Online advertisement
Up to 40% of UK online ad revenues stem not from banner ads on popular web pages
A milestone in the short life of the internet is upon us.

According to industry sources, this week marks the tenth anniversary of the UK's first ever online advertisement.

Details are hazy, but it appears that in late October 1994, US telecoms firm AT&T became the first company to start promoting its services to the UK's then tiny community of internet users.

At the time, online advertising seemed like a distinctly outlandish notion.

The internet - then known as the 'information super-highway' - was in its infancy, and there was no guarantee that it would ever attract a big enough audience to make it an effective advertising medium.

What a difference ten years make.
I foresee continued dramatic growth
Danny Meadows-Klue, Interactive Advertising Bureau

Faster download speeds and an ever-expanding range of online services have transformed the internet into a mass media phenomenon, with half the UK population now regularly trawling the web.

This has naturally encouraged other companies to follow where AT&T led, opening up lucrative new business opportunities for advertising agencies.

Sales uplift

According to recent figures from PricewaterhouseCoopers and the Interactive Advertising Bureau (IAB), online promotions are now the fastest growing segment of the UK advertising industry, with revenues on track to reach 500m in 2004, a 40% increase on last year.

This spectacular growth spurt is all the more surprising in that it comes just four years after the dot.com crash, which dealt the internet's commercial ambitions a near-fatal blow.

According to John Owen, planning director at ad agency Dare Digital, the meltdown prompted surviving websites to slash the price of online promotions, allowing advertising to emerge strongly from the wreckage.

"What has driven the recent growth is that as a result of the bust, prices came down sharply, and all sorts of flexible deals became available," he says.

"Offers were at one point almost impossible to refuse. But prices are now set more sensibly, and the sector is very healthy again as a result."


Indeed it is. According to the IAB, online advertising has put the dot.com bust firmly behind it, with revenues now nearly four times what they were at the height of the boom.

Much of this expenditure has come from companies that themselves do a lot of their business online, including banks, retailers, travel agents, and telecoms operators.

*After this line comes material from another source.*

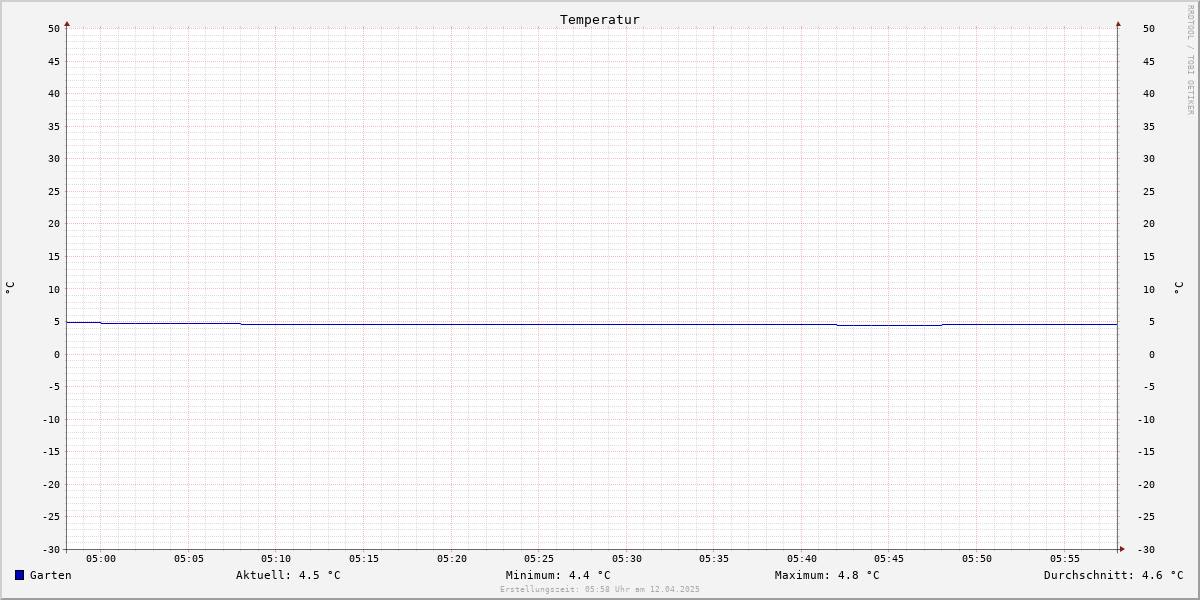The height and width of the screenshot is (600, 1200).
Task: Click the red arrow atop left axis
Action: coord(67,23)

Their money has lifted the internet's share of total UK advertising expenditure to 3.2%, within half a percentage point of radio's, and some believe that the web will continue to encroach on the established media in the years ahead.

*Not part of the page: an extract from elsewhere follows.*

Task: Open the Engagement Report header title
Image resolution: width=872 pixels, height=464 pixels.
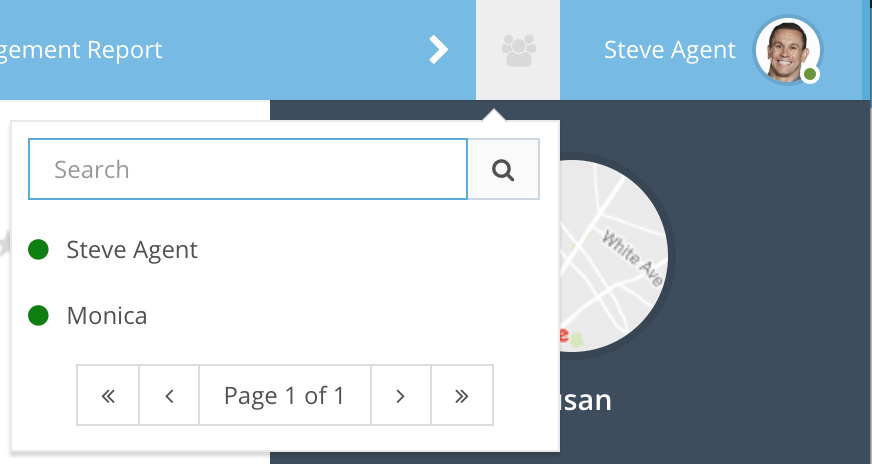Action: pyautogui.click(x=81, y=50)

"I foresee continued dramatic growth," says IAB chief executive Danny Meadows-Klue, arguing that the reach of online advertisements is set to expand further thanks to the spread of wireless laptops and third generation mobile phones.

Even so, many within the industry say that the internet has little chance of supplanting television or cinema in terms of advertising expenditure.

They believe that online advertising will ultimately be limited by the transient nature of internet promotions, which are easily ignored or avoided altogether by web users.

From this perspective, internet adverts essentially belong in the same category as traditional mail shots - a cheap form of mass marketing which can be relied upon to generate a few extra sales, but which can never replace the major brand-building campaigns that are the backbone of the advertising industry.

Way forward

It is clear that many of the companies that advertise online share this restricted view of what internet promotions can achieve.

Up to 40% of UK online ad revenues stem not from banner ads on popular web pages, but from so-called sponsored searches - where firms pay to have links to their websites displayed in response to internet searches for certain key words.

On the other hand, the internet is still evolving as a medium, and online advertising may well be radically different by the time it celebrates its 20th anniversary.

Dare Digital's John Owen points out that the creative standards of online promotions are rising all the time, with designers increasingly moving away from traditional pop-up and banner displays in favour of more compelling, interactive advertisements.

And some forward-looking advertisers - including car maker Volvo - have recently pioneered a trend towards sophisticated multi-media campaigns based on press and TV ads which direct consumers to complementary online adverts.

Could this be the future for online advertising? Log on in 2014 to find out.